It’s the last day of the launch sale price for The Rochester PDF sewing pattern!
No code needed, just head straight to Etsy to save 20% off the usual price…happy Sunday sewing!
I’m so pleased to put this style out, I’ve loved working on this new pattern so much!
The Rochester has been designed with simple, understated styling in mind. She’s an easy to wear style with a relaxed fit and a slight A-line shape, but fitted at the shoulders for a flattering look. She has a deep centre back pleat, curved hem and side splits with stitched facing and elbow length sleeves.
You have the option to make a top (approx. mid hip length) and a knee length dress. The neckline is elasticated and gathered, so NO ZIP needed – you’re welcome! The top has a small frilled edge on the neckline and the dress has a clean edge but as the pattern is exactly the same and the difference is in the construction they are totally interchangeable – even as you are making them!
We’ve set the sewing skill level as intermediate, the tricky bit is stitching the hem (see the tutorial here) but if you have a little experience and like a challenge, do join in the fun!
This lightweight linen has worked really well for the top, choose a woven fabric that will be happy to accommodate that gathered neckline…linens, chambrays, lawn or viscose. The dress is made in the most wonderful crepe but it wasn’t happy with the frill – hence the 2nd neck option.

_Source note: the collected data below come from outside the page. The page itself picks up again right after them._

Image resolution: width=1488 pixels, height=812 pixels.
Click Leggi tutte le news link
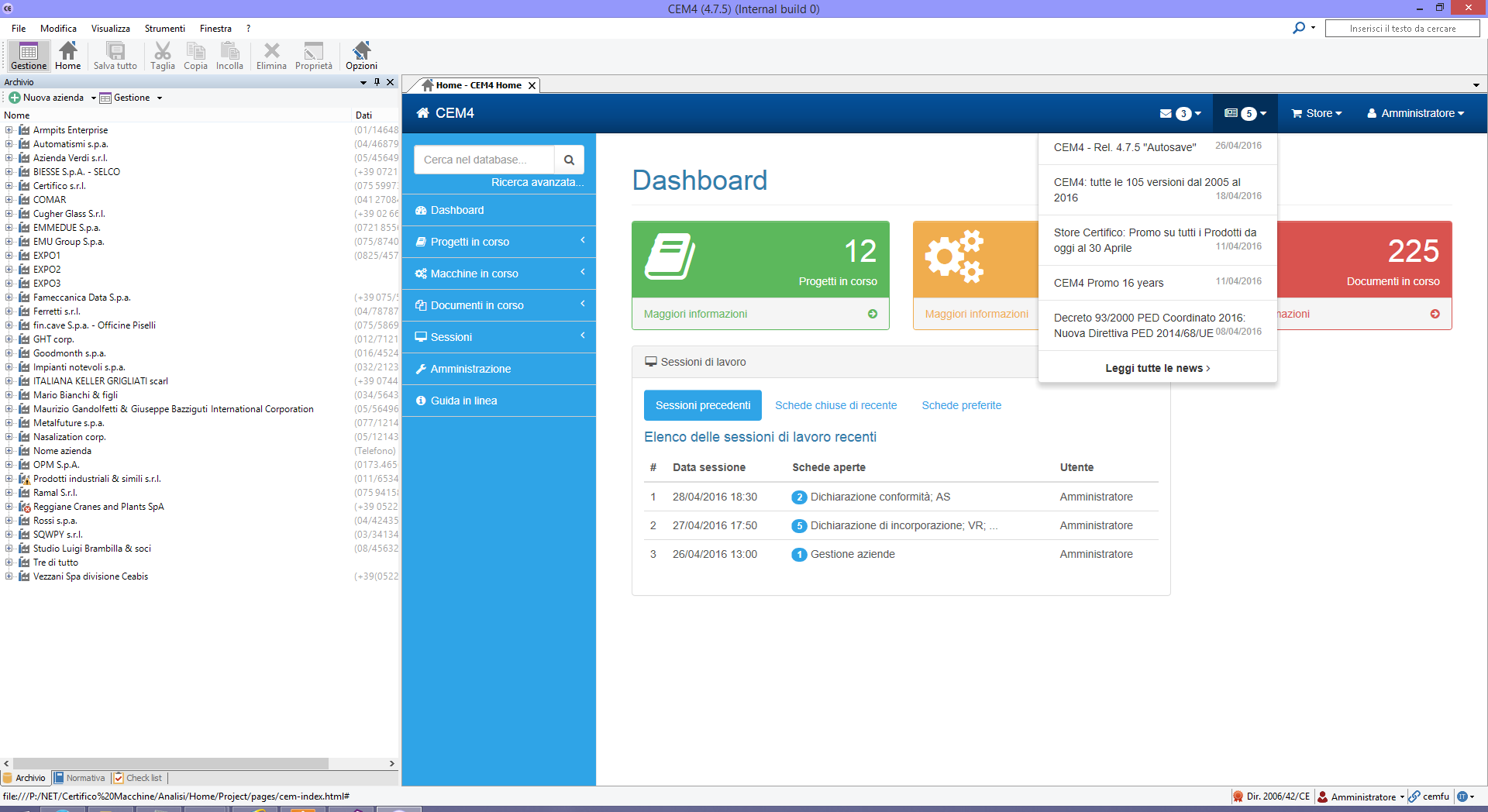click(x=1157, y=368)
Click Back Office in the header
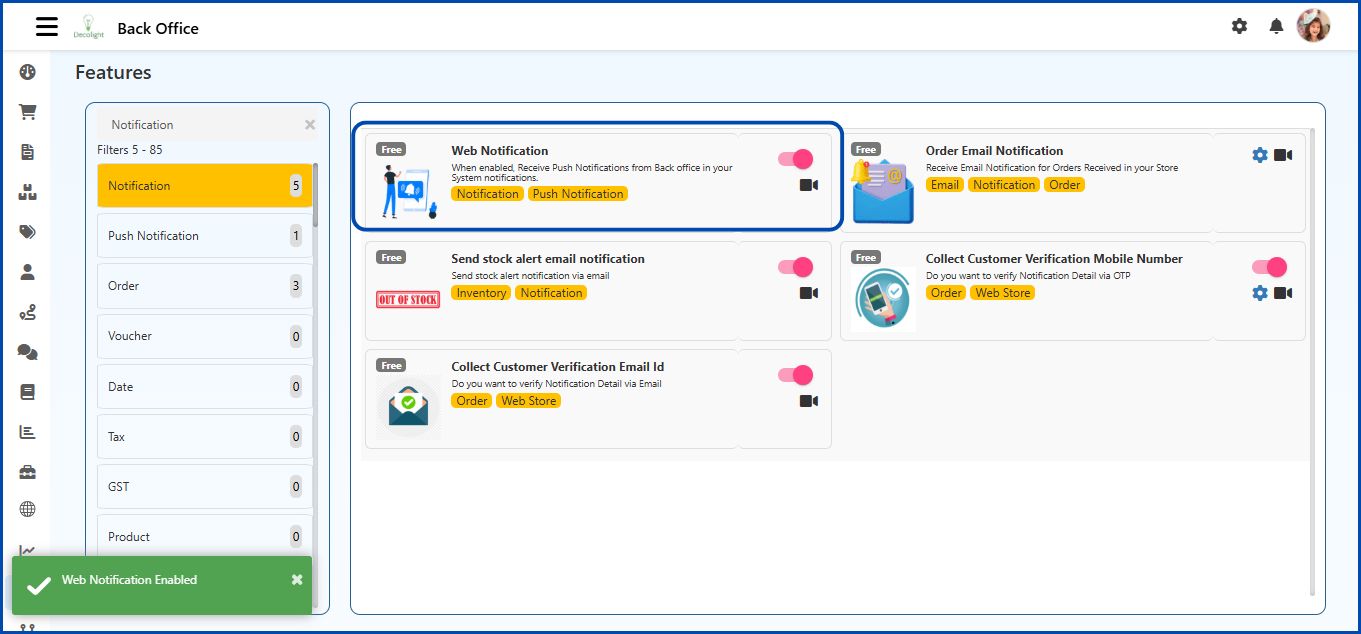Image resolution: width=1361 pixels, height=634 pixels. [158, 28]
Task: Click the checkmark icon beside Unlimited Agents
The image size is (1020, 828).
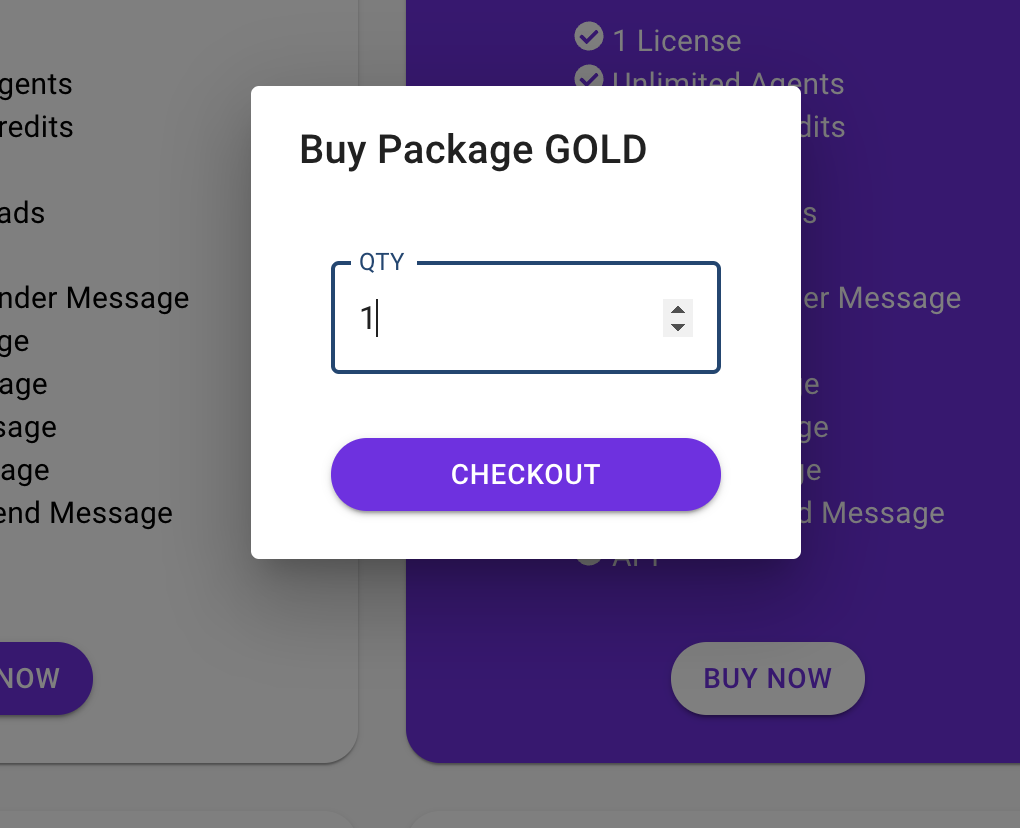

This hem detail is one of my most favourite things – there is a template included in the pattern to give you a topstitch guide line to make life easier! I’ve also added ‘length/shorten your pattern here’ guidelines on the pattern for The Rochester so you don’t have to worry about the curves and the facing if you need to make any length adjustments. The dress is approximately knee length (Eve is 5’4″ as a guide).
Oh and pockets…always need pockets in a dress. Looks good without the tie belt too!

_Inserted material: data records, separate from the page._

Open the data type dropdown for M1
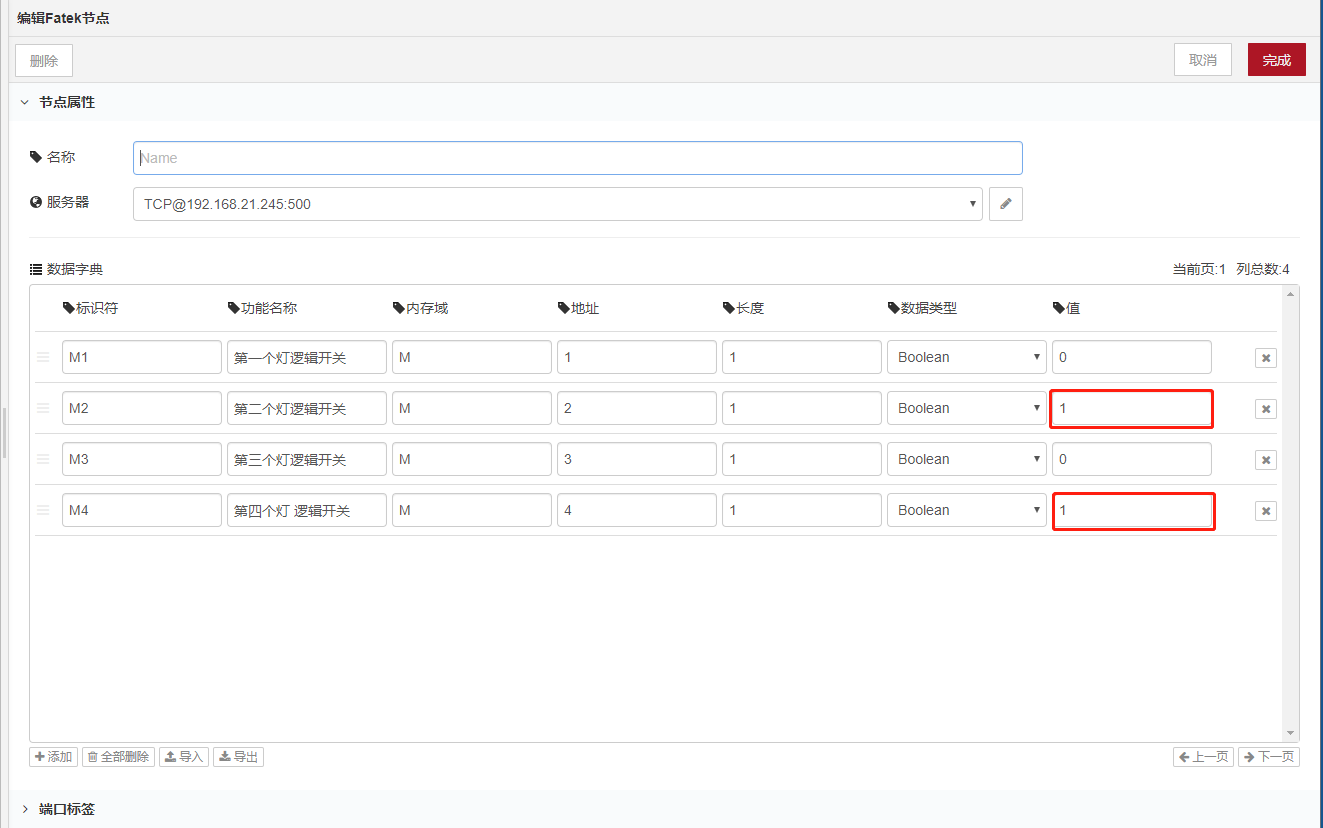pyautogui.click(x=966, y=357)

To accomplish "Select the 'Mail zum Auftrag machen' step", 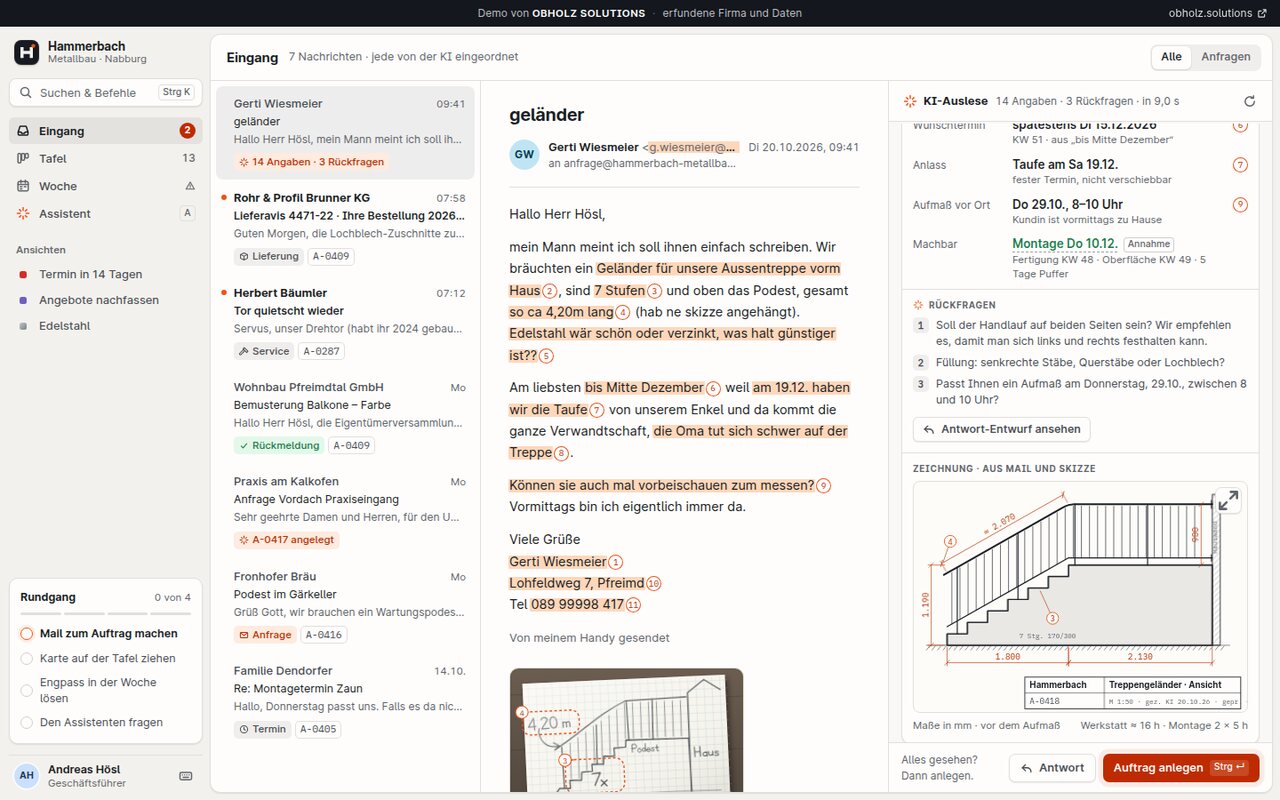I will (106, 633).
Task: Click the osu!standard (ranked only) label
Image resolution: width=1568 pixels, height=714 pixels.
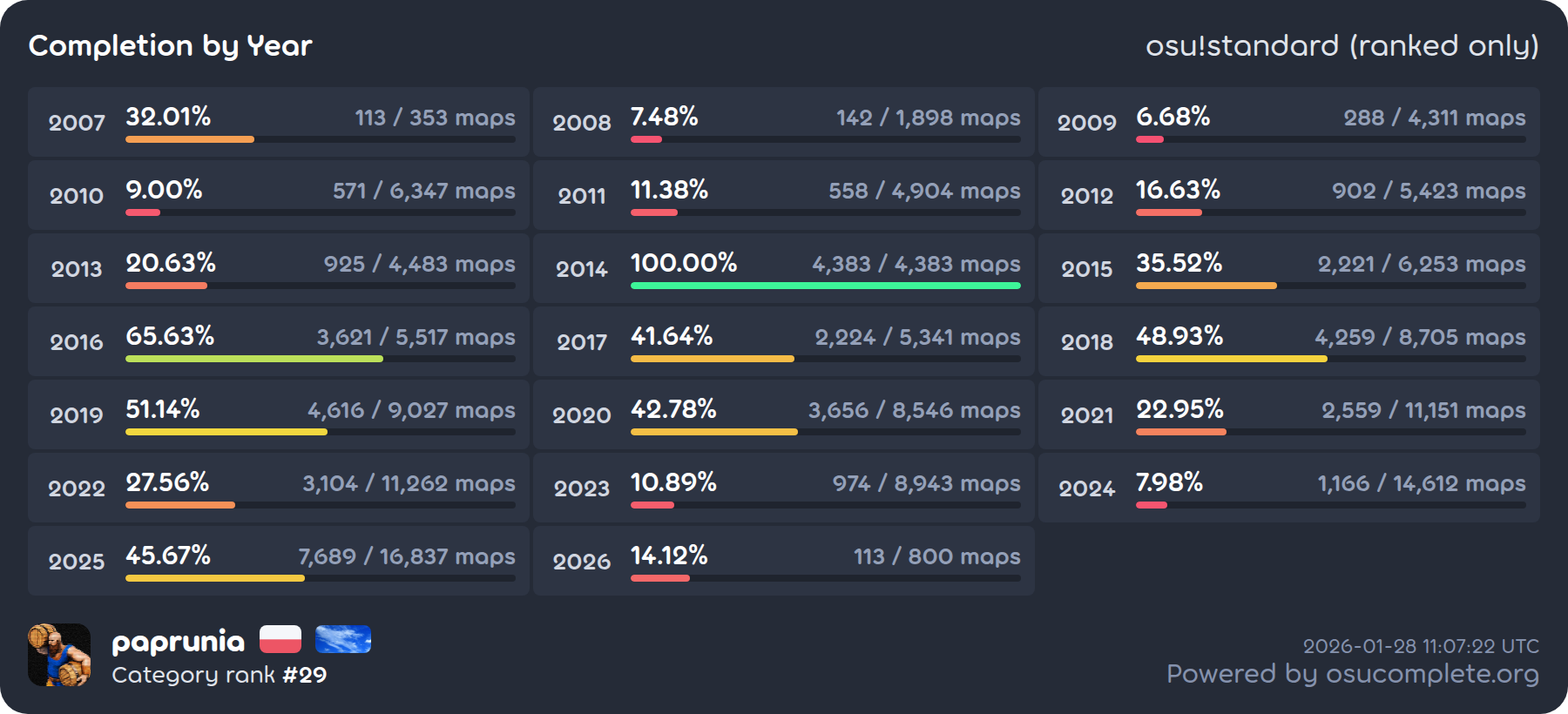Action: 1342,45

I hope you all love our new pattern, The Rochester, as much as we do xxx
no code needed, just head straight to Etsy!
The Rochester sewing pattern has a lovely curved hem detail with side splits and a topstitched facing. It’s one of my favourite things I’ve designed. But, because of the shape of the curve, you can’t just whip around the facing in one go, the facing needs to be stitched to the hem in stages. Also, you need to do the hem and facing step BEFORE you close the Centre Back seam or the back pleat won’t be a happy bunny. It’s not as tricky as it looks or sounds, just follow the Curved Hem Tutorial and take it step by step!
Side note: If you are not in charge of doing a tutorial you’re going to want to use matching thread and transfer your pattern marking with a water soluble fabric pen or chalk – not a fluorescent pink pen.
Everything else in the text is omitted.